● **TEXTABSCHNITT**
+ + + + +
Hamburg. Der ehemalige NFL-Profi spricht über sein Karriereende, seine beruflichen Pläne und sein am Dienstag erscheinendes Buch.
Vor sechs Wochen begann für Kasim Edebali ein neuer Lebensabschnitt. Am 26. September, einen Tag, nachdem er mit den Hamburg Sea Devils das Finale der European League of Football (ELF) mit 15:27 gegen die Vienna Vikings verloren hatte, verkündete der gebürtige Hamburger das Ende seiner American-Football-Karriere. Edebali, der von den meisten Footballfans einfach nur „Vollmaschine“ genannt wird, wuchs im Osdorfer Born auf, ehe er mit 18 Jahren in die USA ging, um über die Kimball Union Academy und das renommierte Boston College den Weg in die US-Eliteliga NFL zu finden, wo er von 2014 bis 2019 bei acht verschiedenen Teams unter Vertrag stand.
„Dream Chaser: Aus Hamburg in die NFL“, heißt das Buch, das Edebali gemeinsam mit Abendblatt-Chefreporter Björn Jensen geschrieben hat und das von diesem Dienstag an im Handel erhältlich ist. Für das Abendblatt nahm sich der
33-Jährige Zeit, um über die Karriere nach der Karriere zu sprechen.
Hamburger Abendblatt: Herr Edebali, wie fühlt sich der Football-Ruhestand an?
+ + + + +
● **DATENABSCHNITT**
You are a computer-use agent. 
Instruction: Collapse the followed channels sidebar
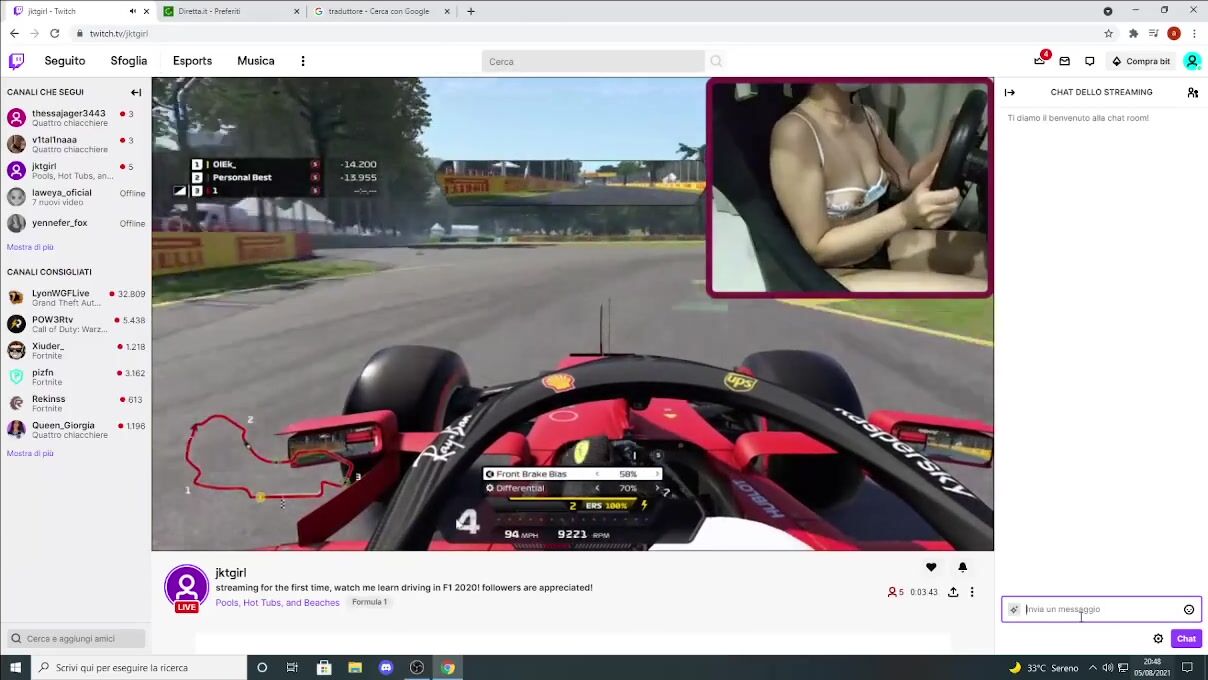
+ + + + +
● **IHRE AUFGABEN**
1. Schreiben Sie bitte aus dem Artikel über Kasim Edebali die Stelle ab, die mit „Vor sechs Wochen“ beginnt und bis einschließlich „unter Vertrag stand.“ reicht.
2. Setzen Sie den Artikel über Kasim Edebali im Anschluss an seinen letzten Satz fort.
Das Material wird hier nicht gebraucht.

● **LÖSUNGEN ZUR ÜBUNG**
1.
Vor sechs Wochen begann für Kasim Edebali ein neuer Lebensabschnitt. Am 26. September, einen Tag, nachdem er mit den Hamburg Sea Devils das Finale der European League of Football (ELF) mit 15:27 gegen die Vienna Vikings verloren hatte, verkündete der gebürtige Hamburger das Ende seiner American-Football-Karriere. Edebali, der von den meisten Footballfans einfach nur „Vollmaschine“ genannt wird, wuchs im Osdorfer Born auf, ehe er mit 18 Jahren in die USA ging, um über die Kimball Union Academy und das renommierte Boston College den Weg in die US-Eliteliga NFL zu finden, wo er von 2014 bis 2019 bei acht verschiedenen Teams unter Vertrag stand.

2.
Kasim Edebali: Gut, vor allem für meinen Körper. Der freut sich am meisten (lacht). Abgesehen davon habe ich aber auch das Glück, dass sich für mich neue Türen öffnen. Ich freue mich, jetzt den nächsten Schritt in meinem Leben zu gehen. Ich bin fertig mit meinem Football-Kapitel als Spieler. Football war immer mein Kindheitstraum, jetzt beginnt ein neuer Abschnitt. Ich bin jetzt Mitte 30, habe eine Familie und freue mich einfach auf die Zukunft.
Was werden Sie am Football am meisten vermissen?
Ganz klar meine Jungs, die Atmosphäre innerhalb eines Teams. Und da ist es egal, ob man in der NFL zusammen im Privatjet zum Auswärtsspiel fliegt oder wir mit den Sea Devils zwölf Stunden im Bus nach Polen sitzen. Solche Momente sind immer etwas Besonderes.
Können Sie einen Rücktritt vom Rücktritt ausschließen? Oder nehmen Sie sich ein Beispiel an US-Superstar Tom Brady?
Edebali-Comeback bei den Sea Devils? „Mein Leben ist sehr spontan“
Sag niemals nie. Mein Leben ist immer sehr spontan (lacht). Nein, im Ernst: Ich gehe fest davon aus, dass ich nicht mehr Football spielen werde. Vielleicht rufen mich die Sea Devils aber nächstes Jahr noch mal an, wenn sie wieder in den Play-offs sind, und fragen, ob ich noch Lust auf zwei Spiele habe. Dann muss ich vielleicht noch mal überlegen, ein Titel fehlt mir schließlich noch.
Im nächsten Sommer wollen Sie mit Ihrer Familie von Arizona (USA) nach Hamburg ziehen. Wie ist der genaue Zeitplan?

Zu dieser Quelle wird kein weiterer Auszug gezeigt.